他又拿出一块超轻粘土递给容惬,又揪了一些出来揉进失败的“身体”,重新捏出规则的形状。
容惬搬起椅子拉近距离,倾身看去,目光停在姜域好看修长的指节上,目不转睛地看着。
身边的人靠近,清浅的呼吸拂出绵柔的气息,轻飘飘掠过手背,姜域顿了一顿,在粘土上捏出了指纹。
也只是一顿,他又面色如常地继续,指导着容惬捏出理想的形状。
容惬看一会儿姜域的动作,偏过头倒腾一会儿自己的,觉得倒腾得差不多了,又去看姜域的下一步,在指导下把凸出来的又戳了回去,每每都是在作品毁灭的边缘疯狂反复横跳,几次让姜域忍下了把它攥成个饺子的冲动。
一个小时后。
姜域痛快把粘土一丢,利利索索一起身,抄起挂在椅背上的外套,拎起容惬后衣领,“走!粘土有什么好玩,哥带你去玩真正好玩的。”
容惬:“???”
“大胆刁民,放开你上帝。”
姜域冷笑:“你算个屁的上帝,出了这个门,还有谁能救你?今天我就要弑君。”
容惬:“你要带我去哪儿?”
姜域伸出手顺走他手里的粘土,随手丢回桌上,“不知道,反正带你离开就对了。”
容惬:“我的技术有那么不堪入目,让你无法忍受?”
耐心教授了一个小时后,姜域终于罢工,即使他努力把容惬掰回正道,这人也总有办法“另辟蹊径”,转眼又是“横看成岭侧成峰”,没有半点“浪子回头”。

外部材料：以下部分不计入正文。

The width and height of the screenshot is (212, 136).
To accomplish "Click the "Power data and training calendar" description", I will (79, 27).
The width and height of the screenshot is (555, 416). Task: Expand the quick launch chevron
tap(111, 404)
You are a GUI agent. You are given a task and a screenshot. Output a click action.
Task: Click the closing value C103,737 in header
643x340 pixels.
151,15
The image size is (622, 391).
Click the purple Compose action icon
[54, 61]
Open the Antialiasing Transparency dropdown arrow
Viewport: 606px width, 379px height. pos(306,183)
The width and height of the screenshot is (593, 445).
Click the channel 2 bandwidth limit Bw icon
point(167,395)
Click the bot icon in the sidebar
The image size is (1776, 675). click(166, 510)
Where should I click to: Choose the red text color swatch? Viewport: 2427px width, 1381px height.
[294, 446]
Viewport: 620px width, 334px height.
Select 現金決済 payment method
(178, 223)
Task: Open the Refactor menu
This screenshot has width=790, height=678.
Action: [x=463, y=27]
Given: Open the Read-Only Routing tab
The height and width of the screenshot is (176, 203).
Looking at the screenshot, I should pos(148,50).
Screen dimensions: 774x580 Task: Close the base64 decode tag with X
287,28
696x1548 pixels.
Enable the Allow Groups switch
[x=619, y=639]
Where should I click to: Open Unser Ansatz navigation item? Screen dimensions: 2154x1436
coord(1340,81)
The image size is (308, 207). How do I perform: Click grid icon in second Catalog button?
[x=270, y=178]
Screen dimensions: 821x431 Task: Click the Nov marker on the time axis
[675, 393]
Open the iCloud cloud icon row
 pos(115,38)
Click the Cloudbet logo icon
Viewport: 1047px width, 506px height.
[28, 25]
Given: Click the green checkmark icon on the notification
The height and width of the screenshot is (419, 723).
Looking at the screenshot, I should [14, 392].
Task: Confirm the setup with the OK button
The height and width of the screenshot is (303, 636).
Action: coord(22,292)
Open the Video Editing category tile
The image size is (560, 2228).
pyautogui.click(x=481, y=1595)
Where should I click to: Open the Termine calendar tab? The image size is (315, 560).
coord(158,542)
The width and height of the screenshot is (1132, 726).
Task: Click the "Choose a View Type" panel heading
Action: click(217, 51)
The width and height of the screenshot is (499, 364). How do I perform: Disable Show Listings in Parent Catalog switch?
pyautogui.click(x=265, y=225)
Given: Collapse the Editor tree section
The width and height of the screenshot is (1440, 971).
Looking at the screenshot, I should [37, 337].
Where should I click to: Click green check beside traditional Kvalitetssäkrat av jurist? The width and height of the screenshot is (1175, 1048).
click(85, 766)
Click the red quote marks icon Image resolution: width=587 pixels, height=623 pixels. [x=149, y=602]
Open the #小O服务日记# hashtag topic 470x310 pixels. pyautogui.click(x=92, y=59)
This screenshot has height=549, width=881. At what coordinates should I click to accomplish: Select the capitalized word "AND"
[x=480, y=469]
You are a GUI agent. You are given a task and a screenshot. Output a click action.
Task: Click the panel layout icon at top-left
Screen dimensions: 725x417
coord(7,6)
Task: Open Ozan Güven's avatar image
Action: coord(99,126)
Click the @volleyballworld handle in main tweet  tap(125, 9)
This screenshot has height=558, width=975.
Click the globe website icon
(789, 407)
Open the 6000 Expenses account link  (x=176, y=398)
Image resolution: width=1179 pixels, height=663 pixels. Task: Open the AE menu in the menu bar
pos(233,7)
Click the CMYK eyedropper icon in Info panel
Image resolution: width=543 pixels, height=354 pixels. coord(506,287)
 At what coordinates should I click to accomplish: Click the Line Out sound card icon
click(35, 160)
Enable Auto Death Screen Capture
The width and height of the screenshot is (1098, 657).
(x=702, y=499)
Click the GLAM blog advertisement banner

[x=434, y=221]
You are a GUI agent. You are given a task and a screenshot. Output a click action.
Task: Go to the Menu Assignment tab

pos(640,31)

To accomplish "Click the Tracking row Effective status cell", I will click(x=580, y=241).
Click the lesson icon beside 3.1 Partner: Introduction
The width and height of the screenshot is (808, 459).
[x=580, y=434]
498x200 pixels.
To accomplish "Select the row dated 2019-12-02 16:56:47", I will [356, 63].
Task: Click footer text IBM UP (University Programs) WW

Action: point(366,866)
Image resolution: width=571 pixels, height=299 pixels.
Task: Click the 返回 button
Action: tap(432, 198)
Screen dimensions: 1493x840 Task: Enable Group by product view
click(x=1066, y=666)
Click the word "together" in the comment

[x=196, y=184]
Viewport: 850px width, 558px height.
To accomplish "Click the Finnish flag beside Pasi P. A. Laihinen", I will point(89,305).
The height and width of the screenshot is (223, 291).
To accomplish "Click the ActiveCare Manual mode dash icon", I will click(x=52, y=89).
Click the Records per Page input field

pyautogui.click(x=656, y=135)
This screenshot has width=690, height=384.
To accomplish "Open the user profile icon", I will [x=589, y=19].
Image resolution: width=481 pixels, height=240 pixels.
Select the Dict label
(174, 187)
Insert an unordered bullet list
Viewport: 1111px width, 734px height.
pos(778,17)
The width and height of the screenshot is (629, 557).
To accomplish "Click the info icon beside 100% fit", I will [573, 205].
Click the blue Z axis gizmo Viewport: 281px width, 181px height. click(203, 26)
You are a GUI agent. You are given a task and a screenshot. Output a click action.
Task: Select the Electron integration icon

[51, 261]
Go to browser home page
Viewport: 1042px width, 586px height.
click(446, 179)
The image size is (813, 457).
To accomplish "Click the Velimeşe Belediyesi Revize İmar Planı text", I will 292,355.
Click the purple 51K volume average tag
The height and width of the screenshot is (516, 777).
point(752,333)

姜域半点不考虑容同学的心理承受能力,利索一点头,无情嘲笑:“你那叫技术?要不是亲眼所见,我都想说一句:别用脚了,上手吧。”
容惬:“……”
既然师父都这样说了,那……就不自取其辱了吧。
容惬乖乖跟在姜域后头,看他跟老板打了个招呼。
老板叼着烟,吸了一口,红色的火星子一明一灭,点了点头,放行了。
然后又低头整理手中的账本。
快要走出去的时候,容惬的目光掠过玻璃展柜里的滑板少年,脚步一顿,停下了。
他伸手扯了扯前头的姜域,待他一回头,抬了抬下颚,“那个,你做的?”
姜域顺着他的目光看过去,一眼就看到了那个腾空飞跃的少年。
午后的阳光斜斜倾洒下来,在少年手办上分割出了剪影,暖黄色带点炽热的金色光芒成为了他的背景,映照出蓬勃生机。
姜域点头,“嗯,怎么样?”
“好。”容惬肯定道,走了过去。
他目标明确的那个手办,然后半转过身,朝老板喊:“老板,请帮我包起来。微信支付可以吗?”
老板抬起头,远远看了一眼,把烟夹在指间,“拿过来吧,现金微信刷卡都行。”
容惬朝姜域抬一抬下巴,眼里带了点笑意,“喂,恶龙先生,我就拿走这个当作你的赔礼了。”
姜域定定看了他好一会儿,等他回到身边时,才缓声道:“这个不算,下次送你一个。”
“送?”老板听到后瞥了他一眼,“材料自费,小本生意,本店不送。”
姜域:“好歹也算老员工了,不用这么无情吧。”
“用我的土去送人情,你搁我这借花献佛呢。”老板接过手办,拿出纸盒和泡沫,用精美的彩带缠绕好,打了个结,“看在你是这混小子的同学分上,给你打个八折,在这微信扫码。”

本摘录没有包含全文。